#### DIRECTIONS FOR THIS TASK:
Among the entries, which lines carry the string "cell"? Copy every one.

#### LISTED ENTRIES:
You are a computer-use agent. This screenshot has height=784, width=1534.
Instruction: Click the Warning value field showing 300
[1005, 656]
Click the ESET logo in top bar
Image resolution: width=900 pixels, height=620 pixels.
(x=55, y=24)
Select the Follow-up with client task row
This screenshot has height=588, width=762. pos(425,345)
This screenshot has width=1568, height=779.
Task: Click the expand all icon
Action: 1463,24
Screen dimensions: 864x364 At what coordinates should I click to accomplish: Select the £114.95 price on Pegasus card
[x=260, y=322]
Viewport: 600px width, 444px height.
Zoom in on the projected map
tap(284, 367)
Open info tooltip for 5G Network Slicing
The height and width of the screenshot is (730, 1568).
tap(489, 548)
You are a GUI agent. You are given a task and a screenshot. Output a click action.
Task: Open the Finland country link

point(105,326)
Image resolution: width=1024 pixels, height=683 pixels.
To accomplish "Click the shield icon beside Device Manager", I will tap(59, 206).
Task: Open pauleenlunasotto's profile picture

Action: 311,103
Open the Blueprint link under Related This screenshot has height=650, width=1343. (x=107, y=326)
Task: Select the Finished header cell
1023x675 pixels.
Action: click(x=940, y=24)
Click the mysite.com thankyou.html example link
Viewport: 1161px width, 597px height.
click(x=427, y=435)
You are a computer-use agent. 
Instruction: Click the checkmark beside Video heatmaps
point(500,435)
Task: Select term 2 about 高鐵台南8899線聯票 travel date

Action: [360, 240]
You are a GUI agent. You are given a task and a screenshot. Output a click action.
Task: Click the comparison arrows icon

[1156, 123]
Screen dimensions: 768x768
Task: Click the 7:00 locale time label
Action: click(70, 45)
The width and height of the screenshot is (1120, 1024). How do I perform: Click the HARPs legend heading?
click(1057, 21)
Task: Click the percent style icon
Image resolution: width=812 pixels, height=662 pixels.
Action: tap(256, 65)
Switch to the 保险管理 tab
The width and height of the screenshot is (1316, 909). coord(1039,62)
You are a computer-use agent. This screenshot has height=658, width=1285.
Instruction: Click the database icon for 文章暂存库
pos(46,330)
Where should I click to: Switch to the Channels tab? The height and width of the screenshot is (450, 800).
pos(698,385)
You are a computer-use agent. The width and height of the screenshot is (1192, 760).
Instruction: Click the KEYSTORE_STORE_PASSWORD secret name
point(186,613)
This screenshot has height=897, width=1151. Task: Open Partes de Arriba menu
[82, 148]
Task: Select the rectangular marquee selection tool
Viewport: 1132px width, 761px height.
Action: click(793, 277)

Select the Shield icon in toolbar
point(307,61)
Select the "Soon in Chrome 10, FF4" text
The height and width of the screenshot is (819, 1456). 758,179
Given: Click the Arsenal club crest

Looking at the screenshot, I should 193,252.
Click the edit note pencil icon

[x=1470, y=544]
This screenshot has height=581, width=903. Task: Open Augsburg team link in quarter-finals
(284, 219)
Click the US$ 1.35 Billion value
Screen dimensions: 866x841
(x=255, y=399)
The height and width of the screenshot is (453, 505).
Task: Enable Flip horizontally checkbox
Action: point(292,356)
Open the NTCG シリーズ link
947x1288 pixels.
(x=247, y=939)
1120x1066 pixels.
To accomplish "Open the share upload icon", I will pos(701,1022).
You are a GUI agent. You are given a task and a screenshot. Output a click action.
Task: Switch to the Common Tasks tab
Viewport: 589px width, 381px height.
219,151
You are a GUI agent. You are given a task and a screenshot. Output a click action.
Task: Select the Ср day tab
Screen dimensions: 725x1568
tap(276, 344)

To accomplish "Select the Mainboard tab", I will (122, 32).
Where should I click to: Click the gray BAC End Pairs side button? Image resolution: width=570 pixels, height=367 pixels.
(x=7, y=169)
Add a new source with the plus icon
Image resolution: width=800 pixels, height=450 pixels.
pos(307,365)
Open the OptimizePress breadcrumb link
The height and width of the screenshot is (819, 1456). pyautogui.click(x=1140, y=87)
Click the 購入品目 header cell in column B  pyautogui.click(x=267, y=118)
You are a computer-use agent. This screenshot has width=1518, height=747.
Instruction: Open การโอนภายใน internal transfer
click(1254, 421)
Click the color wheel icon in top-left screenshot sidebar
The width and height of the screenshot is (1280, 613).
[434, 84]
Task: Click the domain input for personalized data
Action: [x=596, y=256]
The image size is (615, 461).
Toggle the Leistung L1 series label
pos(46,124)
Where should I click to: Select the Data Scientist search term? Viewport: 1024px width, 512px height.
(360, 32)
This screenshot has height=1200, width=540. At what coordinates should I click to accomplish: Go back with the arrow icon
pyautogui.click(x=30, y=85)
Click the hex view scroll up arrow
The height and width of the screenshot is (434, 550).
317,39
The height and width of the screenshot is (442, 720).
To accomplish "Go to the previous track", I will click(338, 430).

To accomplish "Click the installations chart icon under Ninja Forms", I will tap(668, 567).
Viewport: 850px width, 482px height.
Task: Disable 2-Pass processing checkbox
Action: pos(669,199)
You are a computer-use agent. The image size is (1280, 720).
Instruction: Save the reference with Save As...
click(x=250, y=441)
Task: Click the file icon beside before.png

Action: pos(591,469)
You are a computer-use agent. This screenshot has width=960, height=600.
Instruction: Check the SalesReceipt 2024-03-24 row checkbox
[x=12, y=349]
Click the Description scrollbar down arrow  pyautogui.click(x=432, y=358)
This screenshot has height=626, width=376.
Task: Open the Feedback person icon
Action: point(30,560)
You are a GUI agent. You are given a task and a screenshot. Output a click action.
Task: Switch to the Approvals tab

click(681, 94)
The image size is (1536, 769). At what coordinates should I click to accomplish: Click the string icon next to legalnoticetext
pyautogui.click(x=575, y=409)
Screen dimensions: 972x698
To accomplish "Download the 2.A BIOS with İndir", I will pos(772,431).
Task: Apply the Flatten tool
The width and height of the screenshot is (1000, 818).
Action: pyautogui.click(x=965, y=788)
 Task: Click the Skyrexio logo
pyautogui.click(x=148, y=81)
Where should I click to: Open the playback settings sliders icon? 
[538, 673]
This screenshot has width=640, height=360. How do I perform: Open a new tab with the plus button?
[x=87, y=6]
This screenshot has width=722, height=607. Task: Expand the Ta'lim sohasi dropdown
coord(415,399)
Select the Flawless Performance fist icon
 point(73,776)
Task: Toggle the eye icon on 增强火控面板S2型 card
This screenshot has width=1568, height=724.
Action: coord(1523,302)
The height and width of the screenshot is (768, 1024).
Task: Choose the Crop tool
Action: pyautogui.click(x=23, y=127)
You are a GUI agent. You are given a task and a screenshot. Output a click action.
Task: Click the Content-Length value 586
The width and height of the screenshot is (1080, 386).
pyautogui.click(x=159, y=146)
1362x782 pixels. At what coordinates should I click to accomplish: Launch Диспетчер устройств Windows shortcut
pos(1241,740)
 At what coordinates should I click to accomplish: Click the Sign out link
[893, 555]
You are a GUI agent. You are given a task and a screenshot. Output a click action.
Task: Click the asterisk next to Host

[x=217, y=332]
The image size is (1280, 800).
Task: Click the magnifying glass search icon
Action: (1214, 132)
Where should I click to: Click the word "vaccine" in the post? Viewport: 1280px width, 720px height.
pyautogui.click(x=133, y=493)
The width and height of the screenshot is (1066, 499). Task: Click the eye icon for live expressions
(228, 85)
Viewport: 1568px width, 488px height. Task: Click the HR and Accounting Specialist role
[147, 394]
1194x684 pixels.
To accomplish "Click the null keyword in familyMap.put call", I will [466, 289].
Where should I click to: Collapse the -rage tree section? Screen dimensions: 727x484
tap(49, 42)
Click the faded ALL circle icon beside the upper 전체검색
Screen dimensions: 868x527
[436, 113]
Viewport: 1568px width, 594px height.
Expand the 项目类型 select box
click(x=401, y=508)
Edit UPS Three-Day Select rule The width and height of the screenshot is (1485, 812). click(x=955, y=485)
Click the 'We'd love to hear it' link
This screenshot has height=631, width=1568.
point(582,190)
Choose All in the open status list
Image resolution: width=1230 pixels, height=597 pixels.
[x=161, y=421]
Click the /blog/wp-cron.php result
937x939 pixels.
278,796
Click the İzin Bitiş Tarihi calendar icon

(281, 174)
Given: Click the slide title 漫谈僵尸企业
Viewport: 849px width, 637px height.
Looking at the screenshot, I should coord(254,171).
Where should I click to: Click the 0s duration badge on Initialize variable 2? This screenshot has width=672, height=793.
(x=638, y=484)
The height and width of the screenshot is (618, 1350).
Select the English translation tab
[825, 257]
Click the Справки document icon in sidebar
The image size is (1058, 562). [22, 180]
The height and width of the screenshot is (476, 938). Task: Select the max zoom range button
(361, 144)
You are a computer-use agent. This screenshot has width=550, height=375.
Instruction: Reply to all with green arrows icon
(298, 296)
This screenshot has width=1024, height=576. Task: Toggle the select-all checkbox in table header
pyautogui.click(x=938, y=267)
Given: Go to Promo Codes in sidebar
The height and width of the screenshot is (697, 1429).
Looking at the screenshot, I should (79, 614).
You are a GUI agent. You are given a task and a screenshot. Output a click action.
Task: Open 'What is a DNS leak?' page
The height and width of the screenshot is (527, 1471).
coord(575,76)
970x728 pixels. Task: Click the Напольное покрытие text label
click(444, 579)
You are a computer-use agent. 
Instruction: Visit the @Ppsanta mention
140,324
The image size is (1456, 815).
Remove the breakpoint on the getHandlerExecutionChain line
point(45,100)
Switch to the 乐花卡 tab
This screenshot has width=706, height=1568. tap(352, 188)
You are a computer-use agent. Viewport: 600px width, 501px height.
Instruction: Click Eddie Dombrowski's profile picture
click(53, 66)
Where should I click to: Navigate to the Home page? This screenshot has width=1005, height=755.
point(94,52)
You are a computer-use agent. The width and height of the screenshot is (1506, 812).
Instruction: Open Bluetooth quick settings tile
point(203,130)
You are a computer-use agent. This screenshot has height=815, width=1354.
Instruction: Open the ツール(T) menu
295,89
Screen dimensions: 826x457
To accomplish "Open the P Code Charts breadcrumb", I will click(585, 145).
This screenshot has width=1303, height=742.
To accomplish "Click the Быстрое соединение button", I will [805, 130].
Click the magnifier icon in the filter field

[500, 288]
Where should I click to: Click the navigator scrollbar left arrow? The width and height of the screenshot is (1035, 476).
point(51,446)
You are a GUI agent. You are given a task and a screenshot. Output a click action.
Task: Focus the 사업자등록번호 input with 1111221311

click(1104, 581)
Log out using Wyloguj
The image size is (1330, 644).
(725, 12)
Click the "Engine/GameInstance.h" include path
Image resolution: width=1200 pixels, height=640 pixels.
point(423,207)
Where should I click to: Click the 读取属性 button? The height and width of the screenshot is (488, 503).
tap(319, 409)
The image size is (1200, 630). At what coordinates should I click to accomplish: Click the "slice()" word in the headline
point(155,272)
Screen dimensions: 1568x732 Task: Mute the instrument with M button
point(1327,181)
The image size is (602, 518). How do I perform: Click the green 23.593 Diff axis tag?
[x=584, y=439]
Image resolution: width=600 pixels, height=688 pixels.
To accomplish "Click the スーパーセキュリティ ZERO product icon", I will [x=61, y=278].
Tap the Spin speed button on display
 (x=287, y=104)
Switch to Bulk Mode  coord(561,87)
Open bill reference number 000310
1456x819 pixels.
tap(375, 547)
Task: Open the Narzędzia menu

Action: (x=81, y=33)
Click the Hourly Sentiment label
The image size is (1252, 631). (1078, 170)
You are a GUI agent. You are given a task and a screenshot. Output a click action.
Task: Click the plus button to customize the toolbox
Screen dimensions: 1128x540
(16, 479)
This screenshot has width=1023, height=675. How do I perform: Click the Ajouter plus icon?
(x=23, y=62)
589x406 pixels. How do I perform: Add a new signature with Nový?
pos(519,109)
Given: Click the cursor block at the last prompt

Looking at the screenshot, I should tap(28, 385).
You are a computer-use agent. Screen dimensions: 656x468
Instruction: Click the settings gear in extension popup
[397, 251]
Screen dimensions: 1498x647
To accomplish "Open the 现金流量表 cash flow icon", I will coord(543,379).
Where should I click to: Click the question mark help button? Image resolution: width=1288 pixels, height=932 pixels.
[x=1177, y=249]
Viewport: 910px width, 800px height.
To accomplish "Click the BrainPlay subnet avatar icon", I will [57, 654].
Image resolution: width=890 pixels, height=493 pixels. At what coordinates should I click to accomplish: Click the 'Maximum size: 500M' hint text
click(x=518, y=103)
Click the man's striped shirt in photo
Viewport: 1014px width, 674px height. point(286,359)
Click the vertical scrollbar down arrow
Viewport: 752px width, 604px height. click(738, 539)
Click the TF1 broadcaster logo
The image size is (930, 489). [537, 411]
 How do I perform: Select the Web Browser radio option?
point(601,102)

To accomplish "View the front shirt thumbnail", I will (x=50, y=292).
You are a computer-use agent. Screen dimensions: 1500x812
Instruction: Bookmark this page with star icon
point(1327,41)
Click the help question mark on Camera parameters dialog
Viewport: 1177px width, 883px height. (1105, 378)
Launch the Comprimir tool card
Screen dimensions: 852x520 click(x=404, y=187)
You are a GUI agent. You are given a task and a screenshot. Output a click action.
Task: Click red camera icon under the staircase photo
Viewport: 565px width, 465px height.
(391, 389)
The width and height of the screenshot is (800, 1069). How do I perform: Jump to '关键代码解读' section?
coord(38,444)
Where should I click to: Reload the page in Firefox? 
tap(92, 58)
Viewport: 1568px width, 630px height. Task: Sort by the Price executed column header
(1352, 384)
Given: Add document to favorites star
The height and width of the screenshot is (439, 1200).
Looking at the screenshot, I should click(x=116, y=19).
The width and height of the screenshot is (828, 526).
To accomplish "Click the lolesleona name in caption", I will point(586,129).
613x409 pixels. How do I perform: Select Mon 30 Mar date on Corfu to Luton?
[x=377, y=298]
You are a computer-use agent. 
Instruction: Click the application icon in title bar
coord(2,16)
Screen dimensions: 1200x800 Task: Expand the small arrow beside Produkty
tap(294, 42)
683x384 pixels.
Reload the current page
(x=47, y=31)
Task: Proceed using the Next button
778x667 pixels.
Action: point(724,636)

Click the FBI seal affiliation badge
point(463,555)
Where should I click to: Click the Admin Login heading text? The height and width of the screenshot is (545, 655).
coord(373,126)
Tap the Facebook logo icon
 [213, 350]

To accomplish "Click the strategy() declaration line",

#### REPLY TO THE TASK:
Task: Select the Finished header cell
Click the 購入品目 header cell in column B  pyautogui.click(x=267, y=118)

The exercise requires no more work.